ASSIGNMENT. This task calls for the lines below starting at the one containing "Task: Click the Chelsea Torrance display name" and ending at the one containing "Image resolution: width=680", repeated exactly with both ends kept and pictures left out.

[Saved data entries]
====

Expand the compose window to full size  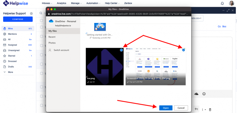coord(228,10)
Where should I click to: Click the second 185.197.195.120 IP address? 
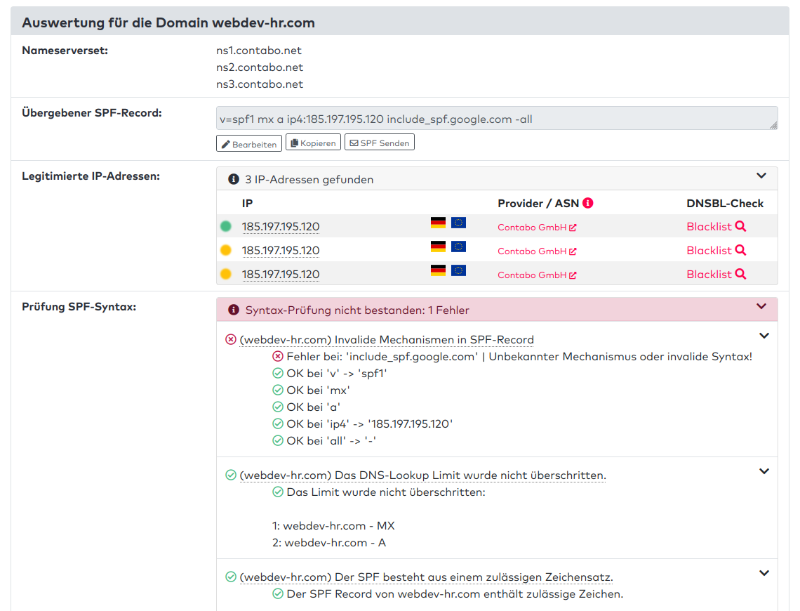281,251
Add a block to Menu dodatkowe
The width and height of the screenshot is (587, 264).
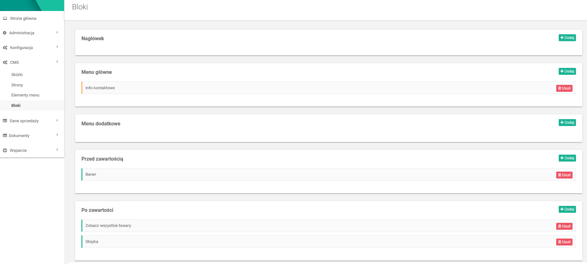pos(567,123)
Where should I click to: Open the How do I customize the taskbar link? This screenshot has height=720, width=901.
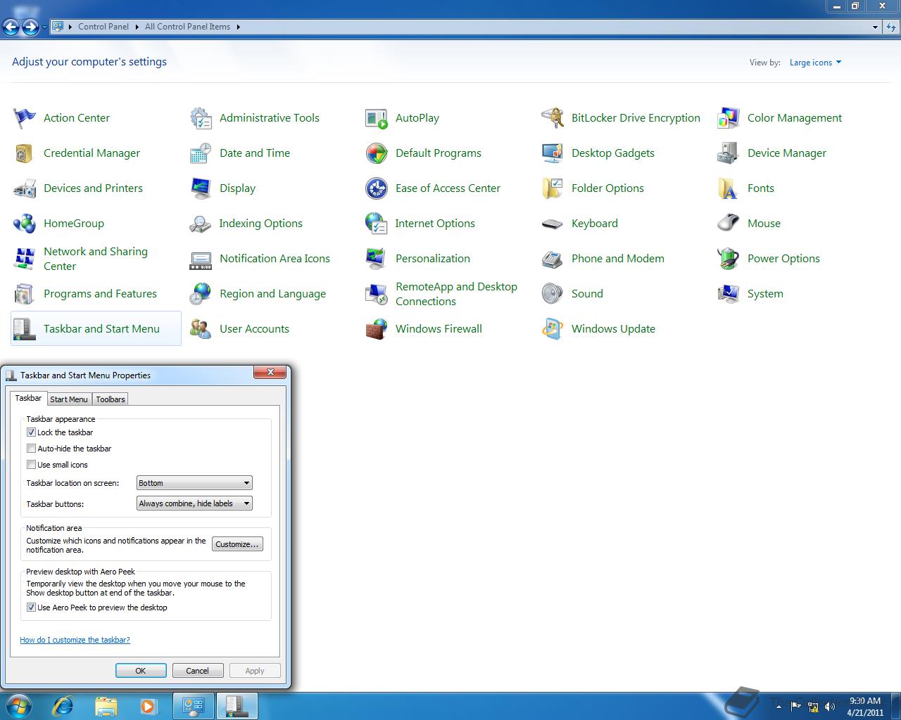tap(75, 640)
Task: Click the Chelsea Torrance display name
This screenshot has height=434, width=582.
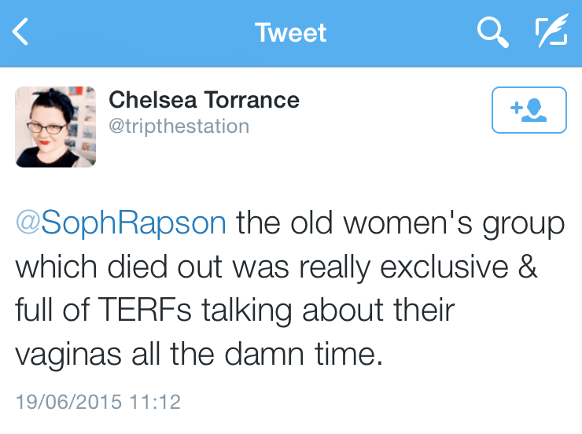Action: click(x=204, y=100)
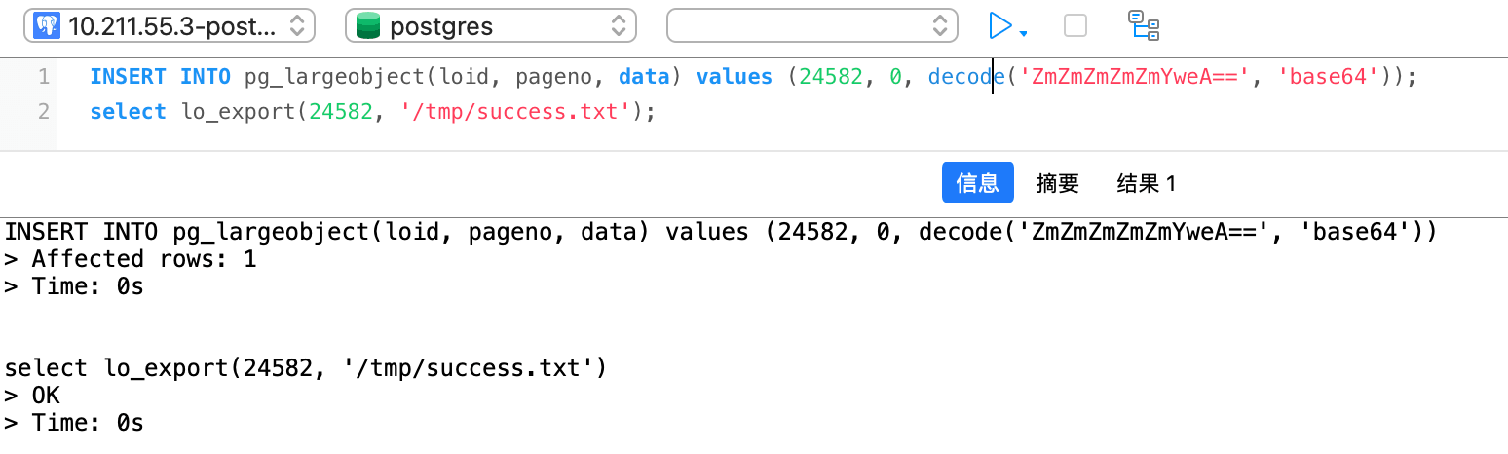Click the square stop button in toolbar
The width and height of the screenshot is (1508, 454).
tap(1075, 25)
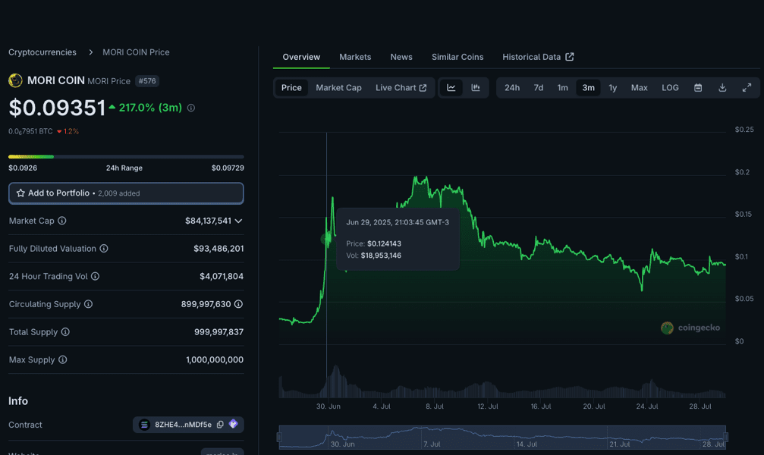Switch to candlestick chart icon
Viewport: 764px width, 455px height.
point(476,88)
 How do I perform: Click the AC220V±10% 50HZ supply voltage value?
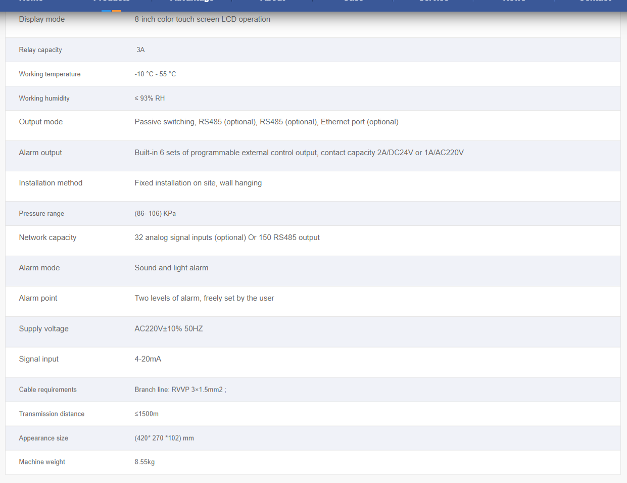click(169, 329)
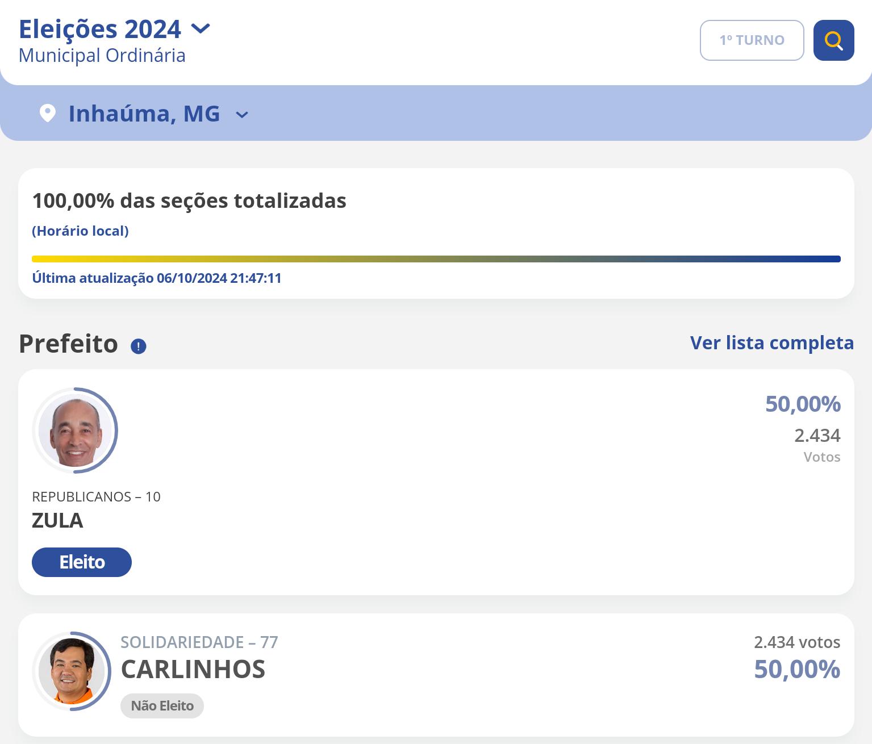Click the Prefeito section heading

(x=68, y=344)
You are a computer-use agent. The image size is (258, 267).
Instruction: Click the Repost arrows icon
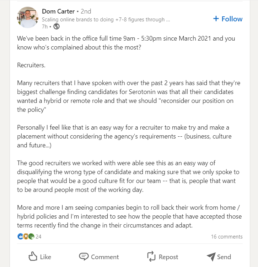(151, 256)
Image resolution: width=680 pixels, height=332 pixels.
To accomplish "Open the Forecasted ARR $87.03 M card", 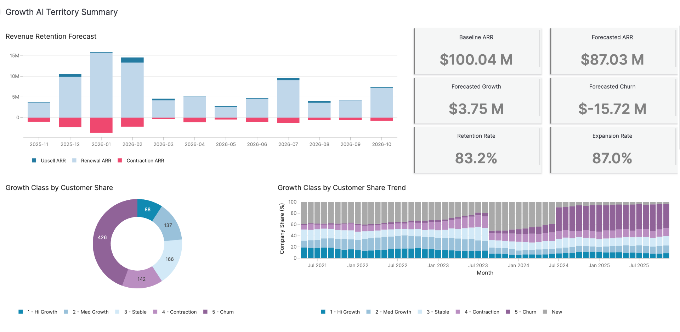I will click(612, 51).
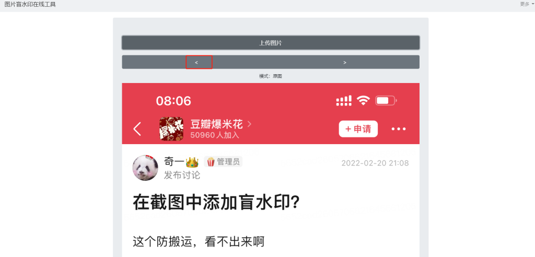Viewport: 535px width, 257px height.
Task: Switch to previous mode with < arrow
Action: point(196,62)
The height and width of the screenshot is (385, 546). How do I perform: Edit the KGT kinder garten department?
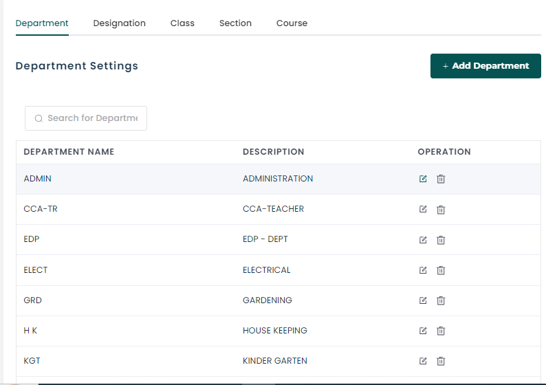point(423,361)
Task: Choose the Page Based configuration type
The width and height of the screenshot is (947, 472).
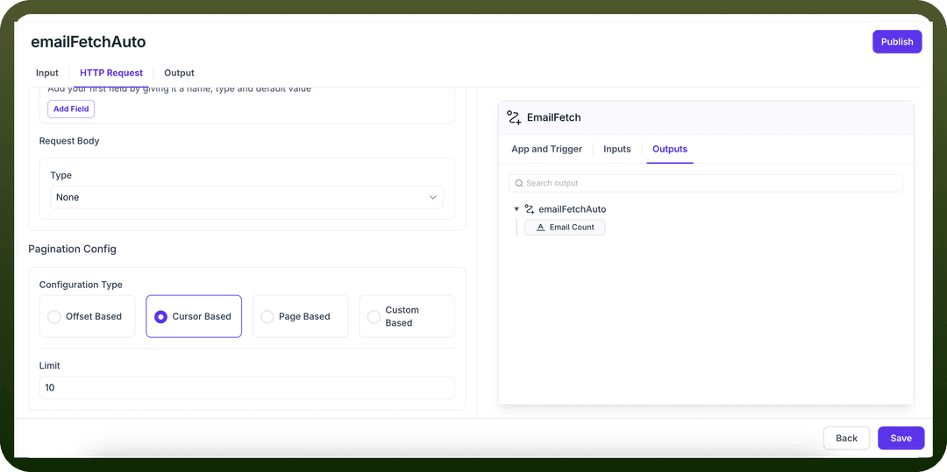Action: click(x=300, y=316)
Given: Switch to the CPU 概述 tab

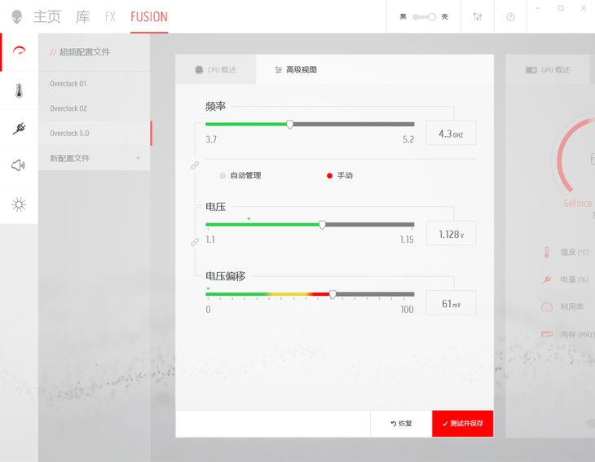Looking at the screenshot, I should tap(215, 70).
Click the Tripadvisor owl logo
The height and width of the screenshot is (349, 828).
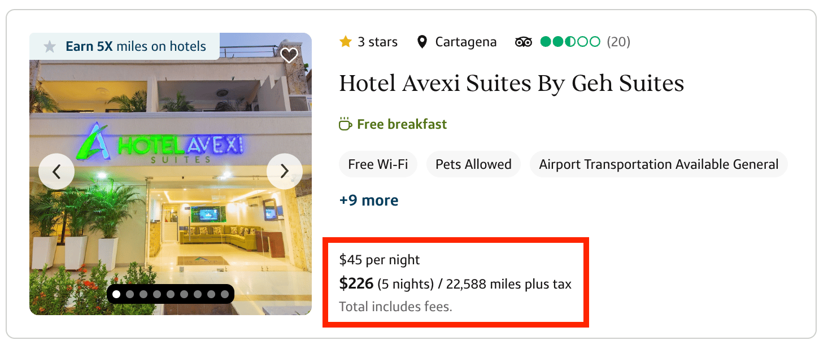524,42
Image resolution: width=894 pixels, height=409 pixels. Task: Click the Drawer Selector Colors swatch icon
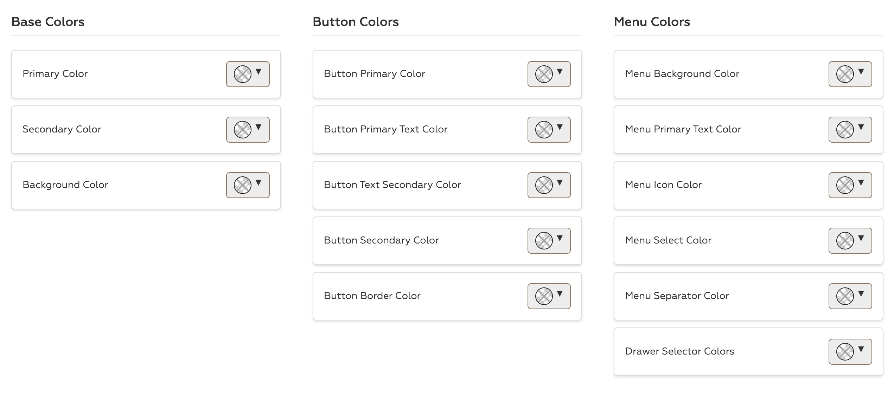[x=845, y=352]
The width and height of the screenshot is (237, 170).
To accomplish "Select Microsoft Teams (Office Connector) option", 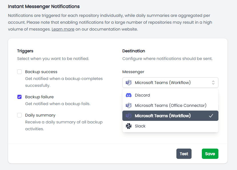I will pyautogui.click(x=170, y=105).
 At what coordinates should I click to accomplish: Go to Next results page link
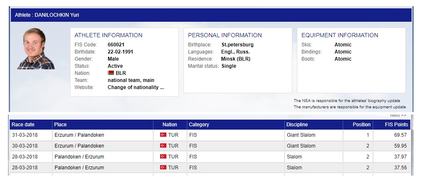(x=398, y=115)
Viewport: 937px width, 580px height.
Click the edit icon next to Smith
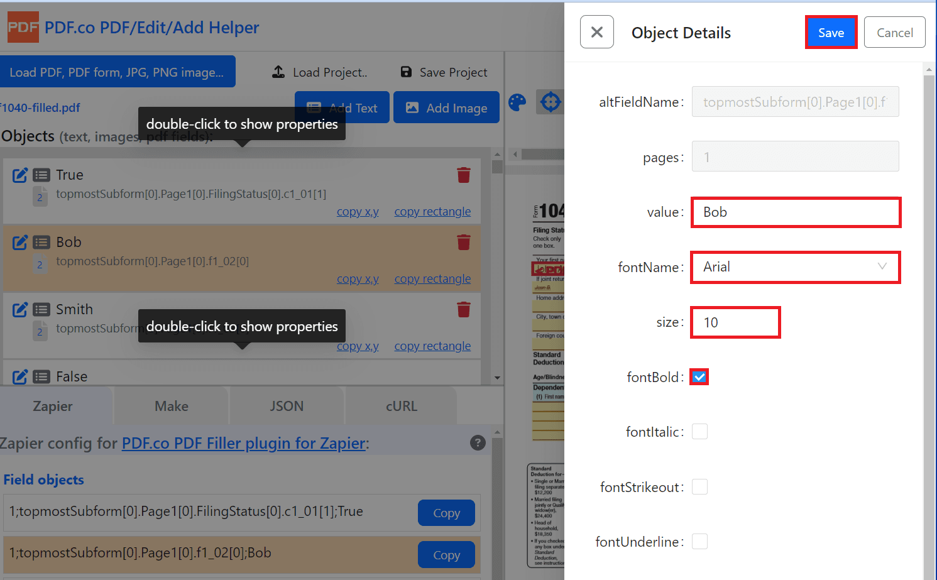tap(20, 310)
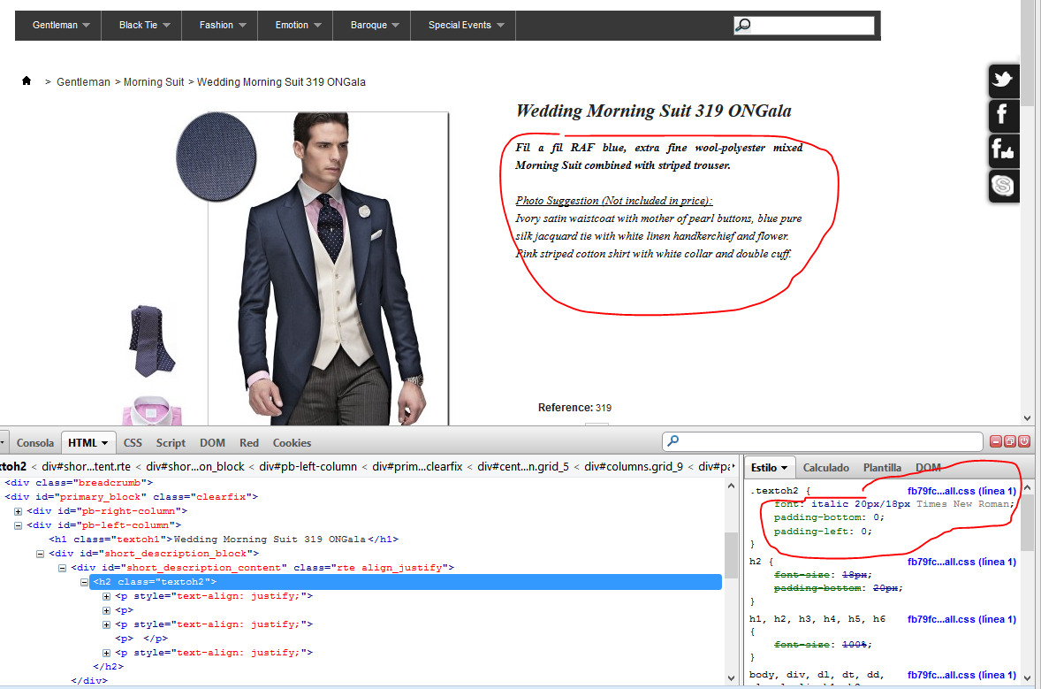Expand the div pb-right-column node
The width and height of the screenshot is (1041, 689).
[18, 511]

====

TASK RESULT.
Task: Click the Chelsea Torrance display name
This screenshot has height=434, width=582.
Action: click(x=204, y=100)
Click the square stop button in toolbar
The width and height of the screenshot is (1508, 454).
tap(1075, 25)
Switch to candlestick chart icon
Viewport: 764px width, 455px height.
point(476,88)
 How do I perform: Click the AC220V±10% 50HZ supply voltage value?
click(169, 329)
Click the Prefeito section heading

(x=68, y=344)
You are a computer-use agent. The image size is (258, 267).
Instruction: Click the Repost arrows icon
(151, 256)
Image resolution: width=680 pixels, height=332 pixels.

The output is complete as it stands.